WORK REQUEST 1 -> In the text on trucking in B.C., which group of people does it say benefits in particular from access to cash?
WORK REQUEST 2 -> Rewrite the part of the text on trucking in B.C. between "4 According to" and "than truck load.", inclusive, with "long-distance" changed to "regional".
WORK REQUEST 3 -> Continue the text on trucking in B.C. from its last sentence.
### EXTRACT PROVIDED ###
Is your debit card worn out? Although more and more British Columbians rely on debit and credit cards to make purchases and our accounts are kept on computers, we still need the bank notes and coins that are delivered to banks by armoured security trucks. In particular, people on low incomes, who may have neither bank accounts nor credit cards, benefit from access to cash.

These are just a few ways in which trucks help to make our lives easier and more straightforward. Trucks carry other goods that we need, from clothing and lumber to computers and vehicles, to distributors and retailers everywhere. Even if goods come into B.C. via air, rail or sea ports, trucks are still the means by which they reach the stores and, finally, consumers like you.

Back to top

B.C.’s Economy Depends in so Many Ways on Trucks

Few of us ever think about the ways in which truck transportation helps support both B.C.’s economy and our well-being. And we shouldn’t have to. Trucks quietly, consistently and efficiently keep things moving, because that’s what the industry is about. But we should all occasionally remember just how important that industry is to B.C. and our communities – to our daily lives. If you got it, a truck brought it. It doesn’t get much simpler than that.


1 Statistics Canada (2007). Trucking Commodity and Destination Survey. The Daily, October 10, 2007.

2 Statistics Canada (2005). Trucking in Canada 2005 (Report No. 53-222-XIB). Ottawa: Statistics Canada: Transportation Division; Surface and Marine Transportation.

3 Statistics Canada (2007). Trucking Commodity and Destination Survey. The Daily, October 10, 2007.

4 According to NAICS 2002, Truck Transportation (484) is defined as General Freight Trucking (4841) and Specialized Freight Trucking (4842). Both of these major sub-categories include additional categories such as, among others, local and long-distance trucking, truck load, and less than truck load.
### SUPPLIED ENTRIES ###
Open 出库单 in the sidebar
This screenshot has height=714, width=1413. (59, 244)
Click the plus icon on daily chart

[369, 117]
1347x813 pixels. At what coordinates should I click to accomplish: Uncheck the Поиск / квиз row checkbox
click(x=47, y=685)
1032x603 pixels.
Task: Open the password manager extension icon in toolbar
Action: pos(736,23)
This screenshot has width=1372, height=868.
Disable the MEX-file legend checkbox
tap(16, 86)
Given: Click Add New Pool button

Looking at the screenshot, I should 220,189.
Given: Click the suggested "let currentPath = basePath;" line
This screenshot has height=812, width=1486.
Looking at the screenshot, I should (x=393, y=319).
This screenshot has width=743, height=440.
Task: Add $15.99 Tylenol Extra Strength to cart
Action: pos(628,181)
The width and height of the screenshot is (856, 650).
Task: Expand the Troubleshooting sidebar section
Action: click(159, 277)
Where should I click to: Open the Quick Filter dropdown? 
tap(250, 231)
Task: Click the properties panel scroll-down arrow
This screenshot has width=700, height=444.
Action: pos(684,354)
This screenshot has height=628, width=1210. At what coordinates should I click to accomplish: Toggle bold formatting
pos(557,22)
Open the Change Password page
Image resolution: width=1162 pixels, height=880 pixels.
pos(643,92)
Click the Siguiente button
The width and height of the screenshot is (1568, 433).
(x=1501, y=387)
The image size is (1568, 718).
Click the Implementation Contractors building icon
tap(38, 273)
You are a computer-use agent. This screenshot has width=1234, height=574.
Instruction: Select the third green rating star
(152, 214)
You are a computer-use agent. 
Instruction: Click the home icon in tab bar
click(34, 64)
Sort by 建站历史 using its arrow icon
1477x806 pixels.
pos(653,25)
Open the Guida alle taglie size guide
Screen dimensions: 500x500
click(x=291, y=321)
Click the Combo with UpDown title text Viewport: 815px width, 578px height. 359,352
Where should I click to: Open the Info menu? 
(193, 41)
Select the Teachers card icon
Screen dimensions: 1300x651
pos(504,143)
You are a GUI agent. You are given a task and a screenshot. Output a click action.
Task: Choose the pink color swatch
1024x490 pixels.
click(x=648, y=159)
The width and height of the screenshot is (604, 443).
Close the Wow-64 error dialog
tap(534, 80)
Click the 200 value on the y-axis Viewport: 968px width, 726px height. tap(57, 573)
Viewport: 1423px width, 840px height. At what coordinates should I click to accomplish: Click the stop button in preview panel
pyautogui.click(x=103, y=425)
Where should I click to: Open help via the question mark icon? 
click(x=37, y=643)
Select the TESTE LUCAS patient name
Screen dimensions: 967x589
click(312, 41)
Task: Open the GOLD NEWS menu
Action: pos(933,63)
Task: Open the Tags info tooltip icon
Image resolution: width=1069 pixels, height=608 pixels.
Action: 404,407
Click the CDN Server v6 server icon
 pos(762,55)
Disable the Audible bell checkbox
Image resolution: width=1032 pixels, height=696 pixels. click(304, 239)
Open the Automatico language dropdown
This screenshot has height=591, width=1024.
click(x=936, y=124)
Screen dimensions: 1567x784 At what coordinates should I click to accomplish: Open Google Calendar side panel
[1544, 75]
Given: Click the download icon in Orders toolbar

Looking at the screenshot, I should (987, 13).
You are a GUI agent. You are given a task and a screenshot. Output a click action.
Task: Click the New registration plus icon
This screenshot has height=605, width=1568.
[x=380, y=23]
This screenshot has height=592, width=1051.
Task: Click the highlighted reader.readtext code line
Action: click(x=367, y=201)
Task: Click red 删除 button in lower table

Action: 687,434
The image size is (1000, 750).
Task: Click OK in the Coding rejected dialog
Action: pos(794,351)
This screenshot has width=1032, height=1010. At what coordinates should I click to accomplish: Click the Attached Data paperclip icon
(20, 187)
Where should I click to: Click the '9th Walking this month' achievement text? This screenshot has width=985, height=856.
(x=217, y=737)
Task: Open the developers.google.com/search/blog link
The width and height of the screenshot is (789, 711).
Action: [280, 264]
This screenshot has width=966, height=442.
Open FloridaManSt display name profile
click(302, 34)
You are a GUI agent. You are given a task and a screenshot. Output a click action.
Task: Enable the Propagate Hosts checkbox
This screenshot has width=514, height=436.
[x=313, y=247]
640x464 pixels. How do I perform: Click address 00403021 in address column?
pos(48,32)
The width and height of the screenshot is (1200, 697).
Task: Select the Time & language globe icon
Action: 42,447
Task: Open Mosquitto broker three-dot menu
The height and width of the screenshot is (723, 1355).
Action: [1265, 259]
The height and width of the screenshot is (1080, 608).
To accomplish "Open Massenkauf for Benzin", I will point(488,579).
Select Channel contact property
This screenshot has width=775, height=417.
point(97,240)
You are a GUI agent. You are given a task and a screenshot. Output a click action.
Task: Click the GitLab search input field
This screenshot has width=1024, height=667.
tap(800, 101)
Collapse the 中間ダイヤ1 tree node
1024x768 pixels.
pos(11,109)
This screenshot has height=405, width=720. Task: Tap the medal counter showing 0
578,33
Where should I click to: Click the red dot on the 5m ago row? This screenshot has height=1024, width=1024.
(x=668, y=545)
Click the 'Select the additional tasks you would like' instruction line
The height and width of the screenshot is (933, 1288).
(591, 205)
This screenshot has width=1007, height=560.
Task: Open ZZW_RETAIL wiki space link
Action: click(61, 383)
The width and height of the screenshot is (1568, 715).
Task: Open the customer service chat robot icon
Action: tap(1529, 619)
###
ANSWER SECTION 1 -> People on low incomes, who may have neither bank accounts nor credit cards.

ANSWER SECTION 2 ->
4 According to NAICS 2002, Truck Transportation (484) is defined as General Freight Trucking (4841) and Specialized Freight Trucking (4842). Both of these major sub-categories include additional categories such as, among others, local and regional trucking, truck load, and less than truck load.

ANSWER SECTION 3 ->
5 Statistics Canada does not include private trucks in its data on truck transportation; however, they estimate that its value is roughly equivalent to the contribution of for-hire trucking. In the last year that data was available for private carriers (1995), private trucking contributed $19 billion to Canada’s GDP (about 2 percent), while for-hire trucking contributed approximately $18 billion. Equivalents would be similar for B.C.’s GDP. Please see Industry Canada’s webpage on the Economic Relevance of Private Trucking: http://www.ic.gc.ca/epic/site/ts-sdc.nsf/en/fd01105e.html

6 All figures in this section are based on Statistics Canada’s Canadian System of National Accounts (CSNA). The data were obtained using the CANSIM service and include the following data series: 3790017 and 3790025. Figure 1 is based on 1997 chained dollars, at basic prices by industry. Note that there are other ways of expressing GDP, such as income or expenditure based, at factor prices or market prices and at constant dollars or current dollars, yielding significantly different values from those shown here. As such, caution is advised when comparing the data herein with other published data sources. Chained dollars are a measure used to express real prices. Real prices are prices that have been adjusted to remove the effect of changes in the purchasing power of the dollar (inflation). They usually reflect buying power relative to a reference year. Traditionally, real prices have been expressed in constant dollars, a measure based on the weights of goods and services in a single year, usually a recent year. A more recent measure is based on the average weights of goods and services in successive pairs of years. It is "chained" because the second year in each pair, with its weights, becomes the first year of the next pair. The advantage of using the chained-dollar measure is that it is more closely related to any given period covered and is therefore subject to less distortion over time.

7 Health care and social services do not include hospitals. Educational services do not include universities. Both hospitals and universities are treated as separate line items within the system of national accounts.